SSL/TLS communication problems after you install KB 931125
- Wireless network access that uses certificate-based authentication
- Wired network access that uses certificate-based authentication
- Client connectivity to Lync or to Office Communications Server
- Voice mail that uses Exchange Server together with Unified Messaging
- SSL-enabled website access
- Outlook logons
- OS boot delays (slow boot)
- User logons delays (slow logon)
|Event log||Event source||Event ID||Event text|
|System||Schannel||36885||When asking for client authentication, this server sends a list of trusted certificate authorities to the client. The client uses this list to choose a client certificate that is trusted by the server. Currently, this server trusts so many certificate authorities that the list has grown too long. This list has thus been truncated. The administrator of this machine should review the certificate authorities trusted for client authentication and remove those that do not really need to be trusted.|
|System||Schannel||36887||The following fatal alert was received: 47|
|System||NapAgent||39||The Network Access Protection Agent was unable to determine which HRAs to request a health certificate from. A network change or if GP is configured, a configuration change will prompt further attempts to acquire a health certificate. Otherwise no further attempts will be made.Contact the HRA administrator for more information.|
|System||RemoteAccess||20225||The following error occurred in the Point to Point Protocol module on port: VPN2-509, UserName: <username>. The connection was prevented because of a policy configured on your RAS/VPN server. Specifically, the authentication method used by the server to verify your username and password may not match the authentication method configured in your connection profile. Please contact the Administrator of the RAS server and notify them of this error.|
|System||RemoteAccess||20271||The user <username> connected from <IP address> but failed an authentication attempt due to the following reason: The connection was prevented because of a policy configured on your RAS/VPN server. Specifically, the authentication method used by the server to verify your username and password may not match the authentication method configured in your connection profile. Please contact the Administrator of the RAS server and notify them of this error.|
This package installed more than 330 Third-party Root Certication Authorities. Currently, the maximum size of the trusted certificate authorities list that the Schannel security package supports is 16 kilobytes (KB). Having a large amount of Third-party Root Certication Authorities will go over the 16k limit, and you will experience TLS/SSL communication problems.

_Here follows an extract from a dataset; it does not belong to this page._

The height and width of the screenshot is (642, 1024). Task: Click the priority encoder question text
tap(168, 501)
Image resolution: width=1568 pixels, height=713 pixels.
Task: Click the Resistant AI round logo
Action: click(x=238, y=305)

If you installed the December 2012 KB 931125 update package, you should use the following resolution to remove additional Third-party Root Certication Authorities on all servers that now have a large amount of Third-party Root Certication Authorities.
Note This solution removes all Third-party Root Certication Authorities. If your server has connectivity to Windows Update, it will automatically add back Third-party Root Certication Authorities as needed, as also discussed in KB 931125. If an affected server is isolated or disonnected from the Internet, you must manually add the necessary Third-party Root Certication Authorities back as you would have done in the past. (Or, you can install them by using Group Policy.)
To have us fix this problem for you, go to the "Here's an easy fix" section. If you prefer to fix this problem manually, go to the "Let me fix it myself" section.
Here's an easy fixTo fix this problem automatically, click the Download button. In the File Download dialog box, click Run or Open, and then follow the steps in the easy fix wizard.
- Make sure that you make a backup of the registry and of all affected keys before you make any changes to your system.
- This wizard may be in English only. However, the automatic fix also works for other language versions of Windows.
- If you’re not on the computer that has the problem, save the easy fix solution to a flash drive or a CD, and then run it on the computer that has the problem.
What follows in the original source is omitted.